# Big Pot Seizure in Lowell



## Inspector (Nov 13, 2006)

LOWELL -- Police estimate they confiscated more than 100 pounds of marijuana as part of an arrest that started behind Captain John's restaurant on Westford Street last night, police said.

At least three people were arrested.

"We're talking about 100 pounds, it's not a couple of bags," said Capt. Kevin J. Staveley.

The drugs were in cardboard boxes.

Police were staking out Unit 56 at Vespa Condominiums on Pawtucket Boulevard when they spotted two men leave the garage. Officer John Samaris followed the gray RAV4 to the rear of Captain John's where they got out and moved a box to another RAV4, said Sgt. James Trudel.

Police moved in around 6:15 p.m. and took the box which had about 25 pounds of marijuana, he said.

"This is high-test, it's about $3,500 a pound," Trudel said.

Police got search warrants for Unit 56 and the home at 110 Rock St. Police found two handguns including a Ruger .45 and a generic 9 milimeter as well as cash, a cash counter and Xanax drugs hidden in shoes, police said.

Advertisement

Police last night said Captain John's was not directly connected to this arrest.

However, because of ongoing problems at the bar in recent years, including drugs, Acting Police Superintendent Kenneth Lavallee sent a complaint to the city License Commission Thursday requesting disciplinary action against the establishment at 333 Westford St., in Cupples Square. A hearing has been scheduled Thursday to deal with the complaints.

▶ [COMPLETE THE FOLLOWING]:
[1] In the article on the Lowell marijuana seizure, at about what time did police move in behind Captain John's?
[2] List every member of the police whom the article on the Lowell marijuana seizure names, with the rank or title it gives each.
[3] Please pick up the article on the Lowell marijuana seizure after its last sentence and continue it.

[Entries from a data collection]
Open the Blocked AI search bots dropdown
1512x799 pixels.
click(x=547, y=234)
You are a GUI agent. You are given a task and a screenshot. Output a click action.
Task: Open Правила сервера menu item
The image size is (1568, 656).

▶ [TASK-BY-TASK OUTPUTS]:
[1] Around 6:15 p.m.

[2]
Capt. Kevin J. Staveley
Officer John Samaris
Sgt. James Trudel
Acting Police Superintendent Kenneth Lavallee

[3]
The bar was the scene for two homicides this year, the latest coming early Wednesday morning, when police say William Peters, 35, of Lowell, was killed by one punch thrown by Alex Adorno, 28, of Tewksbury. They were fighting over money, police say.

Commissioners declared that they would not entertain any request for a continuance of the special meeting and asked city attorneys to look into whether it is possible to subpoena restaurant owner Nick Kozombolis and his sister, Maria Kozombolis, a manager of the establishment, to appear before them.

On May 20, Dennis Bilodeau, 22, of Lowell, was found dead after being severely beaten in front of the restaurant. No one has been arrested in his slaying, although one person has been charged with perjury in the crime.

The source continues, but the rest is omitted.